Dr. Gilbert Welch, co-author of Effect of Three Decades of Screening Mammography on Breast-Cancer Incidence has highlighted that while the number of women diagnosed with early breast cancer has approximately doubled, there has been very little change in breast cancer rates among younger women (under 40), suggesting there has not been a dramatic change in the underlying amount of breast cancer, and there has not been a compensatory decrease in the number of women presenting with late-stage breast cancer, which is much more lethal. Welch claims that the logical conclusion is that the extra cancers we see today result from the screening itself and that mammograms are detecting “cancers” that are never going to appear.
In 2011 a “new and improved” type of mammogram called 3D tomosynthesis was launched which exposes women to higher doses of radiation than a standard mammogram, but surely using a cancer screening method that causes the very disease it’s supposed to prevent cannot be considered progress?
Are Deodorant and Underwire Bras Possible Causes of Breast Cancer Causes? It has long been thought that chemicals in deodorant, and even underwire bras, could contribute to breast cancer risk and a recent paper looking at Scottish women diagnosed with breast cancer three decades apart (between 1957-1959 and 1997-1999) has found this to be the case. The causes of cancer in the Upper Quadrant of the breast near the arm pit could be as a result of repetitive trauma – from blocked sweat ducts from antiperspirants and deodorants, and skin damage from shaving. This can lead to cysts and these are linked to increased cancer risk, while the chemicals and additives in antiperspirants and deodorants, include parabens and aluminium salts, may cause cancer.
So How Can You Lower Your Cancer Risk? Good strategies for prevention include:
- Avoiding refined sugar, especially from fructose, and processed foods.
- Optimizing your vitamin D levels through exposure to the sun.
- Limiting protein. You need enough protein for cellular turnover and muscle maintenance, but no more. An ideal amount is one gram of protein per kilogram of lean body mass, or roughly a bit less than half a gram of protein per every pound of lean body weight –usually around 40 to 70 grams of protein a day.
- Avoid unfermented soy products which are high in plant oestrogens, or phytoestrogens, also known as isoflavones. It is believed that these can increase breast cell proliferation – leading to mutations and cancerous cells.

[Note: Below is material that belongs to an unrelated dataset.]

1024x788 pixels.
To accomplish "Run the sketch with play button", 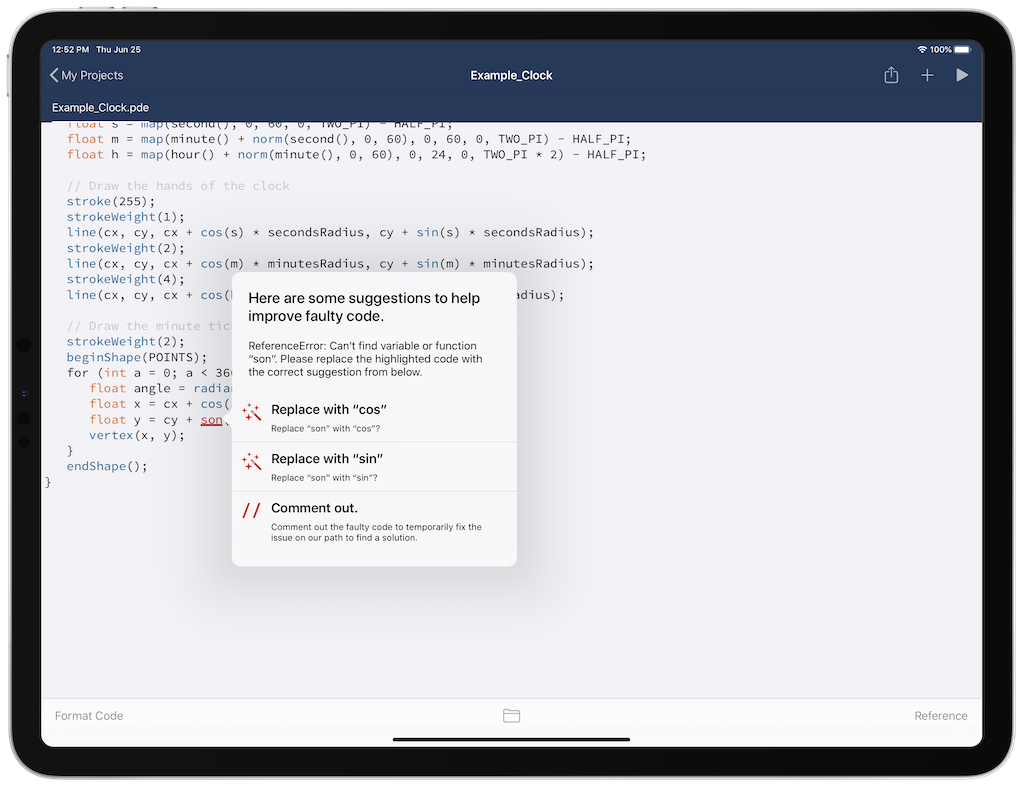I will click(962, 75).
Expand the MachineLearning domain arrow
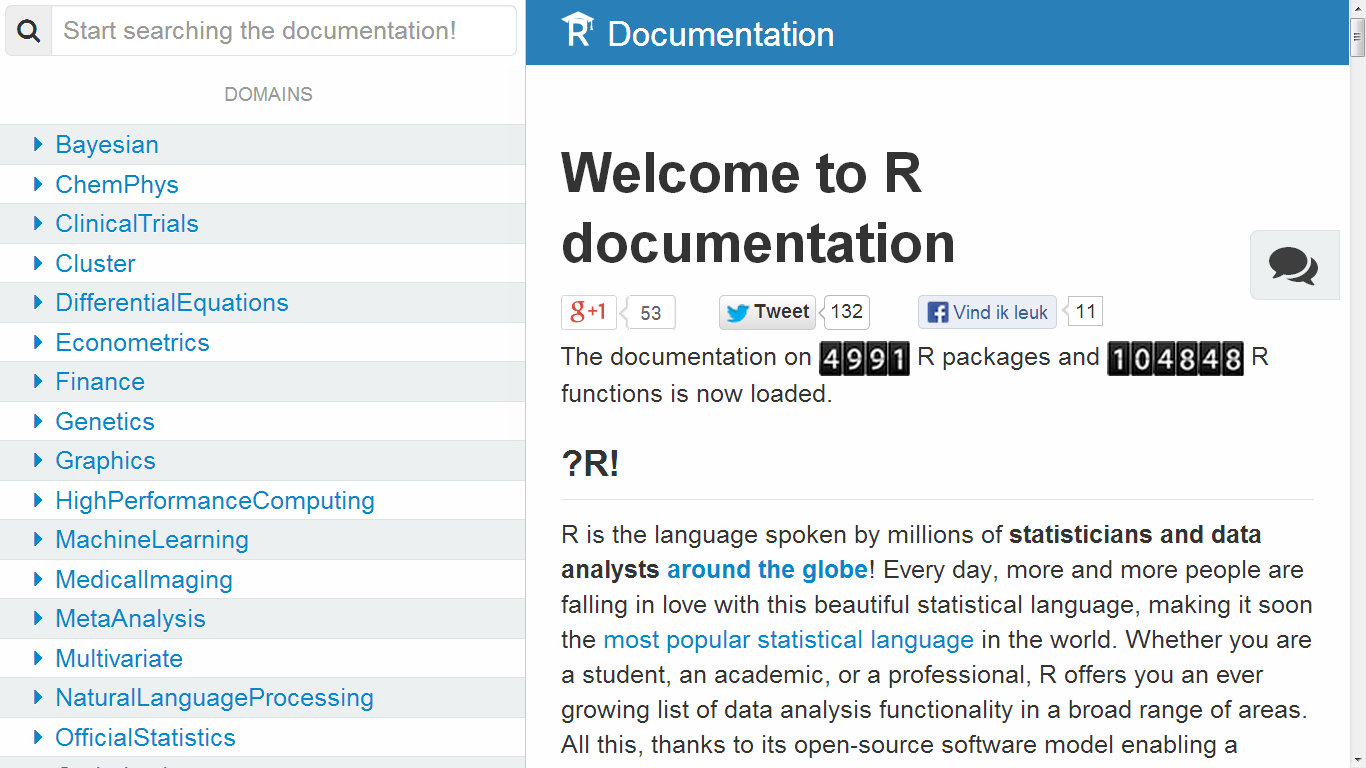 point(38,539)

- Improve your insulin and leptin receptor sensitivity by avoiding sugar and grains and restricting carbs to fibre vegetables.
- Exercise regularly as it lowers your cancer risk by driving your insulin levels down.
Maintain a healthy body weight.
- Drink a pint to a quart of organic green vegetable juice daily.
- Consider curcumin, the active ingredient in turmeric that is thought to be a very useful treatment for cancer.
- Limit or avoid alcohol
- Consider avoiding synthetic hormone replacement therapy. According to a study published in the Journal of the National Cancer Institute, breast cancer rates for women dropped in tandem with decreased use of hormone replacement therapy.
- Ensure you are not iodine deficient, as there is some evidence linking iodine deficiency with certain forms of cancer. See Dr. David Brownstein’s book, Iodine: Why You Need It, Why You Can’t Live Without It.
- Don’t burn your food. Charcoal or flame-broiled meat is linked with increased breast cancer risk. Acrylamide—a carcinogen created when starchy foods are baked, roasted, or fried—has been found to increase cancer risk as well.